Write back every line of the listing exactly, excluding images.

*** SUPPLIED DATA ***

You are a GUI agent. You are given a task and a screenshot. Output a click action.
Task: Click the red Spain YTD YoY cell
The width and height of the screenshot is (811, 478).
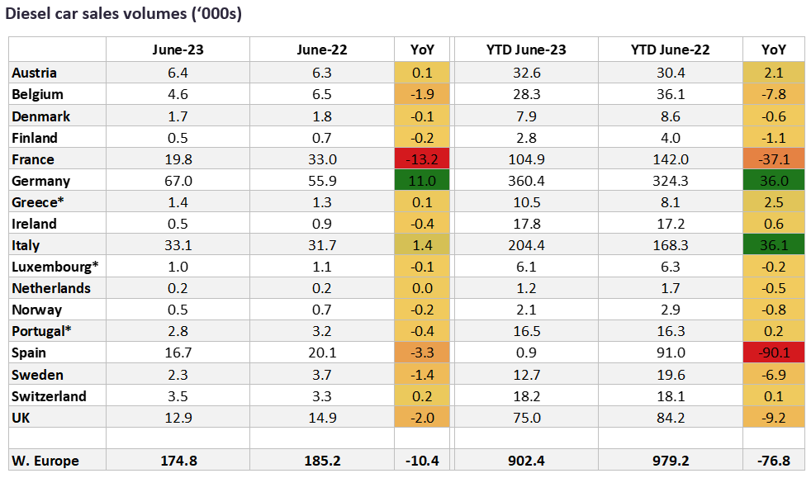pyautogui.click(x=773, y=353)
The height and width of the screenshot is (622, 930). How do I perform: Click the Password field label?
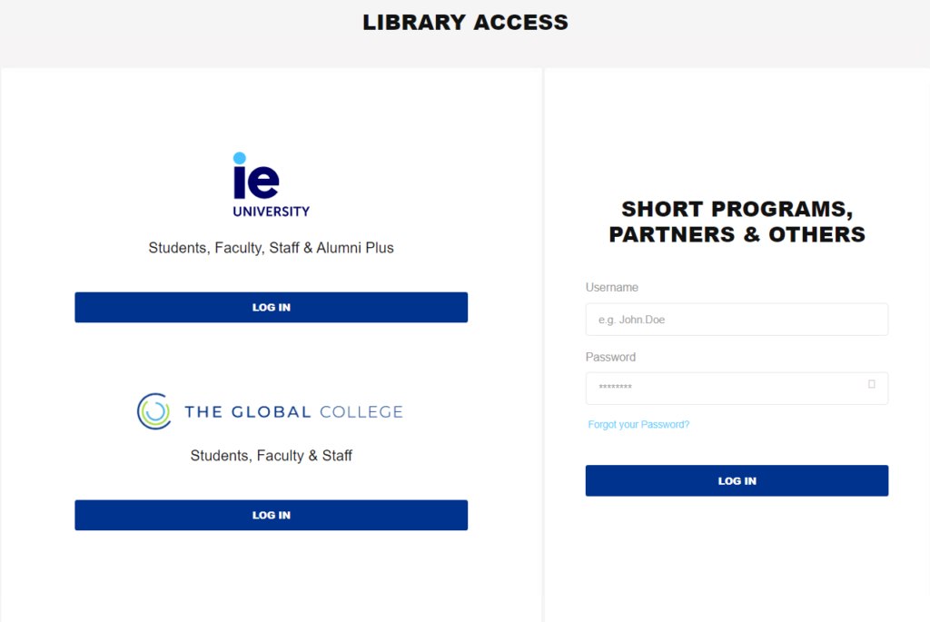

*** End of SUPPLIED DATA ***

- _RESPONSE AREA_
You are a GUI agent. You are given a task and a screenshot. Output a click action.
Task: Click the red Spain YTD YoY cell
The width and height of the screenshot is (811, 478).
pyautogui.click(x=773, y=353)
The height and width of the screenshot is (622, 930). How do I perform: Click the Password field label?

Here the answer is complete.